Among the report findings, Goldin noted the following:

* The Shuttle Independent Assessment Team documented 81
recommendations set against four time frames: immediate,
short-term, intermediate and long-term. “We have already
implemented the immediate recommendations,” Goldin said. 3I
have asked Joe Rothenberg (Associate Administrator for Space
Flight) to prepare a plan for implementing the other
recommendations. We are adding a significant number of
people to the program, but we’re not going to stop there.
This report raises very significant technical and management
issues, some going back to the origins of the program. We
are systematically working on each of the issues, and this
report has given us 20-20 vision. In the meantime, we must
guard against the notion that simply adding more people to
the Shuttle program will solve all of our problems. As Harry
McDonald’s team has noted, our challenge is more complex than
simple addition. It will involve augmenting an already
highly accomplished team with new skills, the right skills,
more training and more discipline. Because Harry’s team and
the Shuttle program had the courage to tackle these difficult
issues, NASA will be better and the Shuttle will be safer.2

* The Mars Climate Orbiter Mishap Investigation Board
provided a comprehensive project management strategy –
“Mission Success First” – for improving the likelihood of
mission success in every NASA endeavor. “This represents a
fourth element of the Faster, Better, Cheaper approach,”
Goldin said, “and that is, doing our work smarter. It means
picking the right people, giving them the right resources,
infusing the right technology, holding the right people
accountable, and doing the right kind of risk management.”

* The Faster, Better, Cheaper Report, a set of personal
observations by Spear, “adds a wonderful dimension to these
reviews,” Goldin said. “Tony Spear was a legendary project
manager at JPL and helped make Mars Pathfinder the riveting
success that it was.
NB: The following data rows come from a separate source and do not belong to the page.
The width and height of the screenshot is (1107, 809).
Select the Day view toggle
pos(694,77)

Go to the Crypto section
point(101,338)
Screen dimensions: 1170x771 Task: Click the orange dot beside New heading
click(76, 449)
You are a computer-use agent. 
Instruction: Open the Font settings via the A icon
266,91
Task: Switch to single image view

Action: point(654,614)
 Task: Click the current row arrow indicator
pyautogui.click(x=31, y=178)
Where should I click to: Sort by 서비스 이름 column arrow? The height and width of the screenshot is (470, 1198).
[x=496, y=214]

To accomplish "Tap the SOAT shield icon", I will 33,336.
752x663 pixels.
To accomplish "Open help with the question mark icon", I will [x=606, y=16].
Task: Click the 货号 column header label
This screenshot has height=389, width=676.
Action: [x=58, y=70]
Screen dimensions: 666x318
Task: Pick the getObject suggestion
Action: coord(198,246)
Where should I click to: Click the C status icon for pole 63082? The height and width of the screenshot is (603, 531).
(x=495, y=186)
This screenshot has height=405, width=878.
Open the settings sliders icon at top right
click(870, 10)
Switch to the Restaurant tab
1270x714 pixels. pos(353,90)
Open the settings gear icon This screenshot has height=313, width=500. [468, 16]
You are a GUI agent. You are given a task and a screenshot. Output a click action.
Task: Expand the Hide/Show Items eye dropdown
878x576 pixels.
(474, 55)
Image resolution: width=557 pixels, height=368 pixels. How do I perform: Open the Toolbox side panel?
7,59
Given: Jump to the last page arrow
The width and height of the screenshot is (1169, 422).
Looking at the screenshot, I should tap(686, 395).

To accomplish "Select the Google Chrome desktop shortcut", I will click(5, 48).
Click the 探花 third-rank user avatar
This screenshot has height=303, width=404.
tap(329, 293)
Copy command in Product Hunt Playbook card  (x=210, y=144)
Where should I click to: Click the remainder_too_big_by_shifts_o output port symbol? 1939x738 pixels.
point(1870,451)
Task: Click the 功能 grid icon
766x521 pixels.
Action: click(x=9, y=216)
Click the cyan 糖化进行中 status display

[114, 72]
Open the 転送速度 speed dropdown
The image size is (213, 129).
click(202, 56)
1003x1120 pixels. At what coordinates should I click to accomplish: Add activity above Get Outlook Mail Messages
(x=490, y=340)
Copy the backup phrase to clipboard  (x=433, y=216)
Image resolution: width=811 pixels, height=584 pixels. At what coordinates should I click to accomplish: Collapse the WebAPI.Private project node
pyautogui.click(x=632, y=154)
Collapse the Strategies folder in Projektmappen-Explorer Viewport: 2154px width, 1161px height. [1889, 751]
If we could bottle his experience we
would do so – this report is the next best thing.”

Goldin said copies of all the reports will be provided
to NASA managers to share with their employees to help
incorporate the lessons learned into NASA management
practices. “NASA has an incredible team of employees and
contractors,” Goldin said. “They are the best in the world
at what they do, and I am proud to be a part of that team.”